Dünya gazetesi yazarı Alaattin Aktaş, yıllık enflasyonun baz etkisi nedeniyle aralık ayından itibaren gerileyeceğini belirtti. Aktaş, faizlerin indirilmesinin ise kurlardaki yukarı yönlü artışın tek nedeni olmayacağını kaydederek şunları yazdı:
"Onun ötesinde normal gidişatla aralıkta yıllık oran aşağı gelecektir. Hani pek hesapta olmayan gelişmeler yaşandı ve kıl payı geçen yılın altına inilemiyor mu, onun da çaresi var!
Merkez Bankası’nın yerine enflasyonla mücadele görevini üstlenmiş olan TÜİK gereğini yapacaktır...
Söylenen, Merkez Bankası faizinin indirildiği, bunun da kurda tırmanışa yol açacağı.
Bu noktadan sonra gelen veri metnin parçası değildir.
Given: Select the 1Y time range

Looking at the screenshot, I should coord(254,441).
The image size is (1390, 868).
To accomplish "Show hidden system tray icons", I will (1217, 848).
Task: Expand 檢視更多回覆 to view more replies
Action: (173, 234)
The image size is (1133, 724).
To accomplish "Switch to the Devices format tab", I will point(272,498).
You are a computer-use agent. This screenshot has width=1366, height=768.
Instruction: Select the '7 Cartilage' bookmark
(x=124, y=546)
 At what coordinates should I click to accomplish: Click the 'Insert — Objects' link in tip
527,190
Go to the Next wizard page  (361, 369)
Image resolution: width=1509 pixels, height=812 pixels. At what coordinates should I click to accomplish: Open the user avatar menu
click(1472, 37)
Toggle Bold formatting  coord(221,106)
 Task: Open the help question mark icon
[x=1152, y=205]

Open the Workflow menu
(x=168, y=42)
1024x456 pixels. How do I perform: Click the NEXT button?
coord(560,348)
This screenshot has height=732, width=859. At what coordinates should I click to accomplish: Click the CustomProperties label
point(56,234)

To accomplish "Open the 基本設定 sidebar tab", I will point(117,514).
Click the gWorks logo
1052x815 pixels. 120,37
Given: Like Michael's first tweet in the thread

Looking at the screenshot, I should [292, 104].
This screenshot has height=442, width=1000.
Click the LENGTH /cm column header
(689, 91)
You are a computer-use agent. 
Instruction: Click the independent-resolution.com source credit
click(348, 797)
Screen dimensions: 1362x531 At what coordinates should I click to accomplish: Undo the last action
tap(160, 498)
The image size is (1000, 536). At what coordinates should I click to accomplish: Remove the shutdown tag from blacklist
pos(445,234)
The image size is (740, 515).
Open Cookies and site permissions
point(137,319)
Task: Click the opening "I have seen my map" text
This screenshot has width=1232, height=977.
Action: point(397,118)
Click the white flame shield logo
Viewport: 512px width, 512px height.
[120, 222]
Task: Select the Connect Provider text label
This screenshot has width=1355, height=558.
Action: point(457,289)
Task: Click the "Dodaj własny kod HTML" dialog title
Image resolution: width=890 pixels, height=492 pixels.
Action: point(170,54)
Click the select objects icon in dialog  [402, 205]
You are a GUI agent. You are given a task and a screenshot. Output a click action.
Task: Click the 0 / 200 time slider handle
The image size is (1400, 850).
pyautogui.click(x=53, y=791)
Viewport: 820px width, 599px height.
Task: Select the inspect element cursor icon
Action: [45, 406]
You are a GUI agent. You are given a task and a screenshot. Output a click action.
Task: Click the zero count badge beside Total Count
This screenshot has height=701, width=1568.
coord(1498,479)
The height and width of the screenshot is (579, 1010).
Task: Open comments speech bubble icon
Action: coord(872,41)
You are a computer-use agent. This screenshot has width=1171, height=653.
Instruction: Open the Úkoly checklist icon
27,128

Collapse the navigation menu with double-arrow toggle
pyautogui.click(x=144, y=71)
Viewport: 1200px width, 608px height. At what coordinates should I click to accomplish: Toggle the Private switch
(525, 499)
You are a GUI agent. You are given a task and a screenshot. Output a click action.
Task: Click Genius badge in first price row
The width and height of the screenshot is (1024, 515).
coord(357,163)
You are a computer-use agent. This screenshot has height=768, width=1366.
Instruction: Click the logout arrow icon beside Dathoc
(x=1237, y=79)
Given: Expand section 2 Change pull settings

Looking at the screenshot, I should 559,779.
Ama bunu söyleyenler kurdaki harekete hiç bakmıyor. Sürekli olarak “Döviz artacak” deniliyor, o kadar.
Hadi gelin kurdaki son dönemin hareketlerine birlikte bakalım:
Merkez Bankası faizi biri 18 Ağustos’ta, biri 22 Eylül’de olmak üzere son bir buçuk ayda iki kez indirildi. Toplamda iki puanlık indirim var. Üstelik Cumhurbaşkanı Erdoğan faizin önümüzdeki aylarda da indirileceğini ve bu yılın tek hanede kapatılacağını söyledi.
Yani eğer faiz indirimi kurları tırmandıracaksa bundan daha “elverişli”, bundan daha “iyi” bir ortam olamaz.
Peki kurlar nasıl gidiyor dersiniz...
18 Ağustos’tan bugüne son bir buçuk ayda dolar yüzde 3.2 arttı, euro yüzde 0.3 geriledi.
Ya 18 Ağustos’tan önceki bir buçuk ayda ne oldu? Faiz indiriminin olmadığı, faizin yıl sonunda tek haneye çekileceğinin dile getirilmediği önceki bir buçuk ayda? Dolar TL’ye karşı yüzde 7.3, euro ise yüzde 4.2 değer kazandı.
Faiz indirimi yok; kur daha fazla artmış!
Faiz indirimi var; kur daha az artmış! Anlaşılan kur artışında tek belirleyici faiz değilmiş!
Bu demek değil ki dövizde tırmanış yaşanmaz. Tabii ki olabilir, başka etkenler devreye girebilir; ama tutup yalnızca faiz indirimine dayalı bir tırmanış beklemek biraz yanlışmış!"